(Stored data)
* * *

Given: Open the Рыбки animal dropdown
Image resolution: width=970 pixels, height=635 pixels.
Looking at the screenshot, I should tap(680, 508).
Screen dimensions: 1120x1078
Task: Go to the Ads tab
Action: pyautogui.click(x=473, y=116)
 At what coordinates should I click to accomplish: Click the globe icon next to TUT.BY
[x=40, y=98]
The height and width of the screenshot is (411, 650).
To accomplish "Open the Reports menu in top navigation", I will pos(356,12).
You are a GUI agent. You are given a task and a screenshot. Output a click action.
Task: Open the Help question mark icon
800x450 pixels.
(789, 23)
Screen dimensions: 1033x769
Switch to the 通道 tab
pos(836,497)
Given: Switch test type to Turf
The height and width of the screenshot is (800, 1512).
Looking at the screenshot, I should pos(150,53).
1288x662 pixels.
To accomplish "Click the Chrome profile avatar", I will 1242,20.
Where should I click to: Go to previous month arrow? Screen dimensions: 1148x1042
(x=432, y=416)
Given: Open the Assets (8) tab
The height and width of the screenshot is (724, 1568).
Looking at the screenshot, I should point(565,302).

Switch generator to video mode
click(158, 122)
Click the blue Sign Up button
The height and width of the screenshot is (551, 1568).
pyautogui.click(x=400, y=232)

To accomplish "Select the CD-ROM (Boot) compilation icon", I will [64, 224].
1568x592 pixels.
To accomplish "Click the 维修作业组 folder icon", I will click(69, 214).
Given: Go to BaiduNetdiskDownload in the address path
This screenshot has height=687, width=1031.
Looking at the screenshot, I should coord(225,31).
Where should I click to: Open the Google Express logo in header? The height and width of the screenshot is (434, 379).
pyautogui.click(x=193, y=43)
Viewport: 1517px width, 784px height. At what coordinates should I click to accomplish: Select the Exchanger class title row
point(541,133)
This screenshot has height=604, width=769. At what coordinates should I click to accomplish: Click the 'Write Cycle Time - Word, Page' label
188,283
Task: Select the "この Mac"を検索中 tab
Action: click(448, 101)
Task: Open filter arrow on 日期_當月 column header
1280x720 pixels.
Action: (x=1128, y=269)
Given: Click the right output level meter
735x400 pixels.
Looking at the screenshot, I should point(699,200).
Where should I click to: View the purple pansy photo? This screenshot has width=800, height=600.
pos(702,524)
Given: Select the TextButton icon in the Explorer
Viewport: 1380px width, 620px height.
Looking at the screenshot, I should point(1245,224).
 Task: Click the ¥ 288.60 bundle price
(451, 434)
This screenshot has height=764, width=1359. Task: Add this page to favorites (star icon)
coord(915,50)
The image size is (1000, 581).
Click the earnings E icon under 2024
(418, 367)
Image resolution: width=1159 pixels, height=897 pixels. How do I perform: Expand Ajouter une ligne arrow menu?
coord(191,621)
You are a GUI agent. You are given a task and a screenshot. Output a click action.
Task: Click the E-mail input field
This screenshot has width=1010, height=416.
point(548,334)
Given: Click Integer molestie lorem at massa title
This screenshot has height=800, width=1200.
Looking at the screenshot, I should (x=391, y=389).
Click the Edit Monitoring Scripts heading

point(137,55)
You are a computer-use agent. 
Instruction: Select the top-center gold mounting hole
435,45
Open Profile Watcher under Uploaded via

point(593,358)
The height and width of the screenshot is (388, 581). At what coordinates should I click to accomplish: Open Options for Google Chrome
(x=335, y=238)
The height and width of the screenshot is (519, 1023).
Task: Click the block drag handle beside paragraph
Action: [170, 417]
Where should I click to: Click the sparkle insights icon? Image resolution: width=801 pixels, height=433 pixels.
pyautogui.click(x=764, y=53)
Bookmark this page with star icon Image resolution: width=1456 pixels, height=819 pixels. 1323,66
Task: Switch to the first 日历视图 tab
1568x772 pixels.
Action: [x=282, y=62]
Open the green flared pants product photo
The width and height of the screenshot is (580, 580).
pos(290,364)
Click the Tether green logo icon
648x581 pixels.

* * *

- _EXERCISE INSTRUCTIONS_
Every entry is to be repeated exactly as it stands.

- _YOUR SOLUTION_
Given: Open the Рыбки animal dropdown
Image resolution: width=970 pixels, height=635 pixels.
Looking at the screenshot, I should tap(680, 508).
Screen dimensions: 1120x1078
Task: Go to the Ads tab
Action: pyautogui.click(x=473, y=116)
 At what coordinates should I click to accomplish: Click the globe icon next to TUT.BY
[x=40, y=98]
The height and width of the screenshot is (411, 650).
To accomplish "Open the Reports menu in top navigation", I will pos(356,12).
You are a GUI agent. You are given a task and a screenshot. Output a click action.
Task: Open the Help question mark icon
800x450 pixels.
(789, 23)
Screen dimensions: 1033x769
Switch to the 通道 tab
pos(836,497)
Given: Switch test type to Turf
The height and width of the screenshot is (800, 1512).
Looking at the screenshot, I should pos(150,53).
1288x662 pixels.
To accomplish "Click the Chrome profile avatar", I will 1242,20.
Where should I click to: Go to previous month arrow? Screen dimensions: 1148x1042
(x=432, y=416)
Given: Open the Assets (8) tab
The height and width of the screenshot is (724, 1568).
Looking at the screenshot, I should point(565,302).

Switch generator to video mode
click(158, 122)
Click the blue Sign Up button
The height and width of the screenshot is (551, 1568).
pyautogui.click(x=400, y=232)

To accomplish "Select the CD-ROM (Boot) compilation icon", I will [64, 224].
1568x592 pixels.
To accomplish "Click the 维修作业组 folder icon", I will click(69, 214).
Given: Go to BaiduNetdiskDownload in the address path
This screenshot has height=687, width=1031.
Looking at the screenshot, I should coord(225,31).
Where should I click to: Open the Google Express logo in header? The height and width of the screenshot is (434, 379).
pyautogui.click(x=193, y=43)
Viewport: 1517px width, 784px height. At what coordinates should I click to accomplish: Select the Exchanger class title row
point(541,133)
This screenshot has height=604, width=769. At what coordinates should I click to accomplish: Click the 'Write Cycle Time - Word, Page' label
188,283
Task: Select the "この Mac"を検索中 tab
Action: click(448, 101)
Task: Open filter arrow on 日期_當月 column header
1280x720 pixels.
Action: (x=1128, y=269)
Given: Click the right output level meter
735x400 pixels.
Looking at the screenshot, I should point(699,200).
Where should I click to: View the purple pansy photo? This screenshot has width=800, height=600.
pos(702,524)
Given: Select the TextButton icon in the Explorer
Viewport: 1380px width, 620px height.
Looking at the screenshot, I should point(1245,224).
 Task: Click the ¥ 288.60 bundle price
(451, 434)
This screenshot has height=764, width=1359. Task: Add this page to favorites (star icon)
coord(915,50)
The image size is (1000, 581).
Click the earnings E icon under 2024
(418, 367)
Image resolution: width=1159 pixels, height=897 pixels. How do I perform: Expand Ajouter une ligne arrow menu?
coord(191,621)
You are a GUI agent. You are given a task and a screenshot. Output a click action.
Task: Click the E-mail input field
This screenshot has width=1010, height=416.
point(548,334)
Given: Click Integer molestie lorem at massa title
This screenshot has height=800, width=1200.
Looking at the screenshot, I should (x=391, y=389).
Click the Edit Monitoring Scripts heading

point(137,55)
You are a computer-use agent. 
Instruction: Select the top-center gold mounting hole
435,45
Open Profile Watcher under Uploaded via

point(593,358)
The height and width of the screenshot is (388, 581). At what coordinates should I click to accomplish: Open Options for Google Chrome
(x=335, y=238)
The height and width of the screenshot is (519, 1023).
Task: Click the block drag handle beside paragraph
Action: [170, 417]
Where should I click to: Click the sparkle insights icon? Image resolution: width=801 pixels, height=433 pixels.
pyautogui.click(x=764, y=53)
Bookmark this page with star icon Image resolution: width=1456 pixels, height=819 pixels. 1323,66
Task: Switch to the first 日历视图 tab
1568x772 pixels.
Action: [x=282, y=62]
Open the green flared pants product photo
The width and height of the screenshot is (580, 580).
pos(290,364)
Click the Tether green logo icon
648x581 pixels.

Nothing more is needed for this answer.